→ REQUIRED TASKS:
**A.** In the passage about Freedman-Gurspan's career, who hired her in January 2010 to serve as Somerville's LGBT liaison?
**B.** Retype part of the passage about Freedman-Gurspan's career exactly, starting at "In July 2011, Freedman-Gurspan" and ending at "spring of 2014.".

After graduating from university in 2009, Freedman-Gurspan joined the Massachusetts Transgender Political Coalition (MTPC), where she worked on legislative and policy issues. Starting in May 2009, she worked as a Course and Research Assistant for Boston University's Women's, Gender, and Sexuality Studies Program. In January 2010, she was hired by Mayor Joseph A. Curtatone of Somerville, Massachusetts to serve as the city's LGBT liaison. Through her work with the MTPC and as Somerville LGBT Liaison she met then-Massachusetts State Representative Carl Sciortino, a Medford Democrat. At the time he was one of the lead sponsors on a bill in the state legislature that would expand state civil rights protections to transgender residents.

In July 2011, Freedman-Gurspan join Sciortino's office as a legislative aide, becoming the first openly transgender legislative staffer in the Massachusetts State House. She played an instrumental role in helping Sciortino pass the transgender civil rights bill in November 2011, which was signed into law by then-Governor Deval Patrick in January 2012. Freedman-Gurspan worked as Sciortino's legislative director until he retired from the Massachusetts House of Representatives in the spring of 2014.

In July 2014, Freedman-Gurspan was hired as policy advisor at the National Center for Transgender Equality (NCTE) and moved to Washington, DC. There her work focused on issues facing transgender people of color and those living in poverty. Her work included criminal justice and incarceration reform, immigration detention conditions, housing and homeless shelter policies, and sustainable economic development opportunities for transgender people in the United States.

→ SOURCE MATERIAL:

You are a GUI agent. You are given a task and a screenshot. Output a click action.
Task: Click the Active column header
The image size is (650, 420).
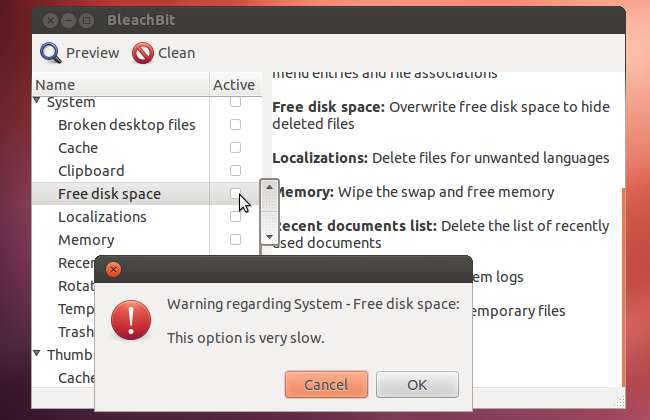tap(234, 85)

→ EXERCISE RESULTS:
**A.** Mayor Joseph A. Curtatone of Somerville, Massachusetts

**B.**
In July 2011, Freedman-Gurspan join Sciortino's office as a legislative aide, becoming the first openly transgender legislative staffer in the Massachusetts State House. She played an instrumental role in helping Sciortino pass the transgender civil rights bill in November 2011, which was signed into law by then-Governor Deval Patrick in January 2012. Freedman-Gurspan worked as Sciortino's legislative director until he retired from the Massachusetts House of Representatives in the spring of 2014.